Document passage |

══════════

We have registered a total of 153 mild allergic reactions (34/100,000 total blood product transfusions) in the study period (Figure 1C), and the incidence rate has increased from 5/22,518 blood product transfusions in 2007 to 13/21,498 blood product transfusions in 2021. Totally, 29 TAA episodes in 27 patients have occurred in the study period. The first case of non-perioperative TAA was registered in 2006 while the first perioperative TAA was registered in 2013. The total incidence rate of TAA has increased during the study period (Figure 1C and Figure 2A). As we have performed 410,743 transfusions totally from 2005–2021, the average TAA rate for this period is 7.06/100,000 transfusions. Total incidence changed from 2.8 TAA per 100,000 blood transfusions in the 2005–2006 period to 13.86 per 100,000 transfusions in the 2017–2021 period. Our incidence rate of perioperative and non-perioperative TAA increased from 0- and 2.8 per 100,000 transfusions in 2005–2006 to 6.47- and 7.39 per 100,000 transfusions respectively in 2017–2021 (Figure 2A). Twenty-four of the TAA cases fulfilled only the first WAO clinical criteria for diagnosing anaphylaxis, four cases both fulfilled the first and the second criteria while one case only fulfilled the third criteria14 (Online Supplementary Table SI). Two additional suspected TAA reactions were identified during the inclusion process. Both were perioperative reactions presenting with severe hypotension and respiratory distress in temporally close relation to blood transfusions. However, the patients did not exhibit signs from the skin or mucous membrane or had a history of allergic transfusion reactions and the cases were therefore excluded.

══════════

Parts of the exercise |
[A] In the passage on transfusion reactions, in what year was the first perioperative TAA registered?
[B] Proceed with the passage on transfusion reactions, picking up after its final sentence.

Stored records |
══════════

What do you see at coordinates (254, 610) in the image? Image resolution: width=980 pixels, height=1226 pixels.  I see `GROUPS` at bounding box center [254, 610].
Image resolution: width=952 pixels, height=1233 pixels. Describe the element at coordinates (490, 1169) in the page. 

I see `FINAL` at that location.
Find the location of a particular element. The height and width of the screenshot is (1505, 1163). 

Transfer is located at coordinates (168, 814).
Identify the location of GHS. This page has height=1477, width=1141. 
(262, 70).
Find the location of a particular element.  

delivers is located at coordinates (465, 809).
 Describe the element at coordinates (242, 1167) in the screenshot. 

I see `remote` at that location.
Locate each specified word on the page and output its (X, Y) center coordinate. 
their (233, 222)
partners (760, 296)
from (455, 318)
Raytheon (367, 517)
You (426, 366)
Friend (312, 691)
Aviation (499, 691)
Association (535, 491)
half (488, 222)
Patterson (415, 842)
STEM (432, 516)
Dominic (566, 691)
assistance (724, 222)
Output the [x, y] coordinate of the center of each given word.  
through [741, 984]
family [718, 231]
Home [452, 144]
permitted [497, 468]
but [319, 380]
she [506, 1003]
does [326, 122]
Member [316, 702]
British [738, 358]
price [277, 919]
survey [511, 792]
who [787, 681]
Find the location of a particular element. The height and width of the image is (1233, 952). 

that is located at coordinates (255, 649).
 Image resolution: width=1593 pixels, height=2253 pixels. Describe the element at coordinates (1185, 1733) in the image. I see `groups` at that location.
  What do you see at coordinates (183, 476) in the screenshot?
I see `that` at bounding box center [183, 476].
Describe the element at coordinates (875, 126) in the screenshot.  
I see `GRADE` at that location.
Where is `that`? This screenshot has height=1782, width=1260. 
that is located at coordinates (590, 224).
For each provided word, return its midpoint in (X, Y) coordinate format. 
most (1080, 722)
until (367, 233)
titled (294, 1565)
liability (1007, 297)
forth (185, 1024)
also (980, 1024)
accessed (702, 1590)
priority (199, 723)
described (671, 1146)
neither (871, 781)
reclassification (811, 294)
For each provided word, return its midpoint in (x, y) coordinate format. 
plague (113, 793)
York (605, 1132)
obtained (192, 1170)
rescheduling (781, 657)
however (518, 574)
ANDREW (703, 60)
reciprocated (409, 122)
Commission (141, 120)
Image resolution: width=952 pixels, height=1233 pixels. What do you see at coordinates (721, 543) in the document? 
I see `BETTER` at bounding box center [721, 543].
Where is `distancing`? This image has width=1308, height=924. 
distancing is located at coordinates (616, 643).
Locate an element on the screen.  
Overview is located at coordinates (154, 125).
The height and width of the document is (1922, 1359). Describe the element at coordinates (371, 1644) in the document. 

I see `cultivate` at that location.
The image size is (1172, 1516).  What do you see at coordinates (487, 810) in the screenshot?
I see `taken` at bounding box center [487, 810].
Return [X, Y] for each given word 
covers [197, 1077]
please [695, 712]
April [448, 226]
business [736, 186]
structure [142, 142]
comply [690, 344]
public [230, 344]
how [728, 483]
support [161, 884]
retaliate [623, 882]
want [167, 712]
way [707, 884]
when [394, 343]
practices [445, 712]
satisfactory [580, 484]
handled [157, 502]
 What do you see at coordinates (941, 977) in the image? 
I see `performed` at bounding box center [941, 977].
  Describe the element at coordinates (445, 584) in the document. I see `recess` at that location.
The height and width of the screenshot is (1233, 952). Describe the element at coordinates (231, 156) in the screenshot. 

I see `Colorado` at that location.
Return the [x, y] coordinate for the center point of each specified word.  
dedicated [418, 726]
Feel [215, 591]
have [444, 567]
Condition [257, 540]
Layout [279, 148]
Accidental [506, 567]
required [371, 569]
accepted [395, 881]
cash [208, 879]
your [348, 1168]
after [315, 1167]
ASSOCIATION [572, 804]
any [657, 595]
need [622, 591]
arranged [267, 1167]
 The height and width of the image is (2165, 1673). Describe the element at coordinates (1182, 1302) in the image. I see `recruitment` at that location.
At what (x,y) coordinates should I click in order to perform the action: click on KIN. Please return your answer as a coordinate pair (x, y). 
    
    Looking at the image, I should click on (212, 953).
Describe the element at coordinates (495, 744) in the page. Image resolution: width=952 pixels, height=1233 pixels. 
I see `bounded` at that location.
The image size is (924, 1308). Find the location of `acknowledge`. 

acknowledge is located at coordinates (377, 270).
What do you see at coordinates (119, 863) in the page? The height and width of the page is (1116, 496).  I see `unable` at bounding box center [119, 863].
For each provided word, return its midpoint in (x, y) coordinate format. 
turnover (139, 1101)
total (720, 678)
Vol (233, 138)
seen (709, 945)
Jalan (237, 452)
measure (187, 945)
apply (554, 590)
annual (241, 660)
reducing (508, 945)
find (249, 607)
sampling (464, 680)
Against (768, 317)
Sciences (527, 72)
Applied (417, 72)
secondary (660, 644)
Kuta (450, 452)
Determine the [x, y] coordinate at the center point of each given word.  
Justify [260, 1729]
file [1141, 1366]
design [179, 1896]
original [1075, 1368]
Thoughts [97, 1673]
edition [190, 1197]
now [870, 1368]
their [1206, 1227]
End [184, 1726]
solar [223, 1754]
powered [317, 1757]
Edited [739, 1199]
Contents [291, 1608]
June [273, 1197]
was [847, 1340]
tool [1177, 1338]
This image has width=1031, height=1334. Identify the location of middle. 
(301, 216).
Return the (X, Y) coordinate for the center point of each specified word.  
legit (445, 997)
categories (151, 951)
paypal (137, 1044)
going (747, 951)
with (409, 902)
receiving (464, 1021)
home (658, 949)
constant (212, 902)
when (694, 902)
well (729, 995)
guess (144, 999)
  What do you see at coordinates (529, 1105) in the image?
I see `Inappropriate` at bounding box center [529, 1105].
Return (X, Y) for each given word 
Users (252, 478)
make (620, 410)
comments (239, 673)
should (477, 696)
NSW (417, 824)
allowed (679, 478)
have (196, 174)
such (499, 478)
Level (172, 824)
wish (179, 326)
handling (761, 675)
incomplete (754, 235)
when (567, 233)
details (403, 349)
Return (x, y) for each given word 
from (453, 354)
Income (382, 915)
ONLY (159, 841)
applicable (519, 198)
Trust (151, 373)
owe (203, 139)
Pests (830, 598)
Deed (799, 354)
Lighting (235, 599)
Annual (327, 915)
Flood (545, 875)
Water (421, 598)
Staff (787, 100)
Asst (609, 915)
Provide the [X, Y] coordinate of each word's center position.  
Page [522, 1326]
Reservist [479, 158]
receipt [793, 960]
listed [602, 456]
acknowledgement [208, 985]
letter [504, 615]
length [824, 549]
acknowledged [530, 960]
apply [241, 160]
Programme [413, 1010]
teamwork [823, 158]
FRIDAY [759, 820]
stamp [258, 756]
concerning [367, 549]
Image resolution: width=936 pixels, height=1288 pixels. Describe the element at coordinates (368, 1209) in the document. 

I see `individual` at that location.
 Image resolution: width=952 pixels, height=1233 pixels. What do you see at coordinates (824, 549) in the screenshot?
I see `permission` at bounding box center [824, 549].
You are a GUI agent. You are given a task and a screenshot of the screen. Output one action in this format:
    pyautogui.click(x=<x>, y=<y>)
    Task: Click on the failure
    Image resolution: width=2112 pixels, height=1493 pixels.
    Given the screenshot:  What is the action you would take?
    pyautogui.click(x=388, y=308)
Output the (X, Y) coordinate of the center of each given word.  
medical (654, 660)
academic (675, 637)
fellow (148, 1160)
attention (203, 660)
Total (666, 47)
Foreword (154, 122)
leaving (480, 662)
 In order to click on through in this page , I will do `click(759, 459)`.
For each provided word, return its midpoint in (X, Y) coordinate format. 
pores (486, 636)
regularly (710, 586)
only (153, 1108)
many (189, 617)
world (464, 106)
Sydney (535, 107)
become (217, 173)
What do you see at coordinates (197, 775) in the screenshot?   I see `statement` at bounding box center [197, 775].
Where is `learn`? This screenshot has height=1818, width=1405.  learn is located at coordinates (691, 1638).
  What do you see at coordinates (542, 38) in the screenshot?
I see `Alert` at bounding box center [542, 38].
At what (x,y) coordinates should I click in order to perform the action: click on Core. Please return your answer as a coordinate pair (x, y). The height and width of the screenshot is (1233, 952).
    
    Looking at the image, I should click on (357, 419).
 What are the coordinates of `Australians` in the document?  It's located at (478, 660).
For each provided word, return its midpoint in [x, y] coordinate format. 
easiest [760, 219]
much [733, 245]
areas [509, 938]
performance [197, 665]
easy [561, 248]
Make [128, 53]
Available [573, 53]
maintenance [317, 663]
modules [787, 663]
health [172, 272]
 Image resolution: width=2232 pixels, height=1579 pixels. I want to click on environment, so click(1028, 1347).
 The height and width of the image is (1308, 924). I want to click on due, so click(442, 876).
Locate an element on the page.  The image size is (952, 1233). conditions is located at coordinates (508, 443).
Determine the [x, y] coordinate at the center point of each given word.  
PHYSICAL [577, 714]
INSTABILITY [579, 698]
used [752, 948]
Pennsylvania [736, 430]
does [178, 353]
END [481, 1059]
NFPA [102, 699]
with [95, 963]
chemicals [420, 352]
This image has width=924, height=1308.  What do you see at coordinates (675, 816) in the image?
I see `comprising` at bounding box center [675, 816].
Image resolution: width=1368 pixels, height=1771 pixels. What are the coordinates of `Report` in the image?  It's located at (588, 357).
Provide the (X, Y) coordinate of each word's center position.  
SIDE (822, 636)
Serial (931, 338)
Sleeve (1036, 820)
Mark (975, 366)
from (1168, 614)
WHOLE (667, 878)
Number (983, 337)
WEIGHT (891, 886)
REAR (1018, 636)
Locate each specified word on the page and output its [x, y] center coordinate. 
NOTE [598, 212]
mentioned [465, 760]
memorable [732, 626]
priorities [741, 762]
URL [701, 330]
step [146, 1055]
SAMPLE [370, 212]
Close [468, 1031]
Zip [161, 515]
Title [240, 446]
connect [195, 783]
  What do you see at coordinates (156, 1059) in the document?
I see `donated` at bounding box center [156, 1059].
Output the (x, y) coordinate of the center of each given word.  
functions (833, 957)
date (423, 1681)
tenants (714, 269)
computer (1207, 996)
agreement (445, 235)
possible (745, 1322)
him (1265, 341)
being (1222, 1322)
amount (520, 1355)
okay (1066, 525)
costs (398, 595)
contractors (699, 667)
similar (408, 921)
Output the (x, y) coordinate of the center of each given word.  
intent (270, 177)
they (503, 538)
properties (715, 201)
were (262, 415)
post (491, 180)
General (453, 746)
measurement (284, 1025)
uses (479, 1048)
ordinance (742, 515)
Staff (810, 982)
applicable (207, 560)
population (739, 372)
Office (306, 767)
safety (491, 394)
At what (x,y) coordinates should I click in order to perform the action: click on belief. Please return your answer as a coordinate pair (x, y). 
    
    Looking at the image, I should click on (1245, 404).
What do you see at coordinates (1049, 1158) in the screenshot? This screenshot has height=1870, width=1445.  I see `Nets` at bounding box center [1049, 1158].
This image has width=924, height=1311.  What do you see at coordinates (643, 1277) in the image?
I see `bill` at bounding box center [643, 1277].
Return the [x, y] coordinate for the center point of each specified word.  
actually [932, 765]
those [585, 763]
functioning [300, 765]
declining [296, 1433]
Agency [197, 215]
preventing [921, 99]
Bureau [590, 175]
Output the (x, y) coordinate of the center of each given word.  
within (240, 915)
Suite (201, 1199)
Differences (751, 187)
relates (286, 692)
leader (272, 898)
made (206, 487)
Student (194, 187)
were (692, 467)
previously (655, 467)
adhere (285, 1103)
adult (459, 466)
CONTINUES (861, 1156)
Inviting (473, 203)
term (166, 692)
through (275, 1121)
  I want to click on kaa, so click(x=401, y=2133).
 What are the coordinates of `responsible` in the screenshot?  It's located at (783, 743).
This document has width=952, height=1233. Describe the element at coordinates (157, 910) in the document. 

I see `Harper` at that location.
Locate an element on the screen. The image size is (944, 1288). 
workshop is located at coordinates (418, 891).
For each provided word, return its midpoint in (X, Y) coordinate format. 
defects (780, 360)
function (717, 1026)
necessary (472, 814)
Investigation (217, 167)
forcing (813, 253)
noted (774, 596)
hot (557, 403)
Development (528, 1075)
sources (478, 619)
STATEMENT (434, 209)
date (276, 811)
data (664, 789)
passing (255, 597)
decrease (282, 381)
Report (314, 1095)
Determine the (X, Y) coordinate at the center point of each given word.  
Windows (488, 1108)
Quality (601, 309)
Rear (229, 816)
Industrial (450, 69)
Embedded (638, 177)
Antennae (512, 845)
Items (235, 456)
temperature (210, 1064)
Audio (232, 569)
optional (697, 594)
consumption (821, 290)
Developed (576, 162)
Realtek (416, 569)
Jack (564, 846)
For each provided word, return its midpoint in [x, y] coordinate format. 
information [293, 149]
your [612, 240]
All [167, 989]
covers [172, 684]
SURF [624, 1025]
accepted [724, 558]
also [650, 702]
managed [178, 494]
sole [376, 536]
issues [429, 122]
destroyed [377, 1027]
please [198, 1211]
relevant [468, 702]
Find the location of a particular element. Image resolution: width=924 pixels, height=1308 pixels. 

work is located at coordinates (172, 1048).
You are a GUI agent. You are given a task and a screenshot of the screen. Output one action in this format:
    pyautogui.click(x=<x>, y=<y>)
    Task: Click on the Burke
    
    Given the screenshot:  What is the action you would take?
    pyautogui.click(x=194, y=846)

══════════

Answers to the exercises |
[A] 2013

[B]
Figure 2. Incidence rate and severity of perioperative and non-perioperative TAA.

Figure 2

Figure 2

The total height of the columns in Figure 2A) illustrates the rate of TAA per 100,000 transfusions at Haukeland University Hospital from 2005–2006, 2007–2011, 2012–2016 and 2017–2021. The blue parts of the columns are the rate of non-perioperative TAA, and the grey parts represent the rate of perioperative TAA. In Figure 2B) the columns illustrate the ISBT severity of all TAA patients, perioperative related TAA and non-perioperative related TAA. ISBT: International Society of Blood Transfusion. ***: p<0.001; TAA: transfusion-associated anaphylaxis.

Of the total 29 TAA cases, 16 non-perioperative and 13 perioperative TAA cases have been registered. Of the perioperative cases (defined as a TAA occurring between 3 hours before operation to 24 hours after), one occurred preoperative, six happened intraoperative and six happened postoperative. Ten of the 29 confirmed TAA were not judged by blood bank personnel to be TAA initially and therefore not reported to the Norwegian Hemovigilance group. Because of this only 19 of our TAA cases have been included in previous scientific articles and/or EU reports3,20.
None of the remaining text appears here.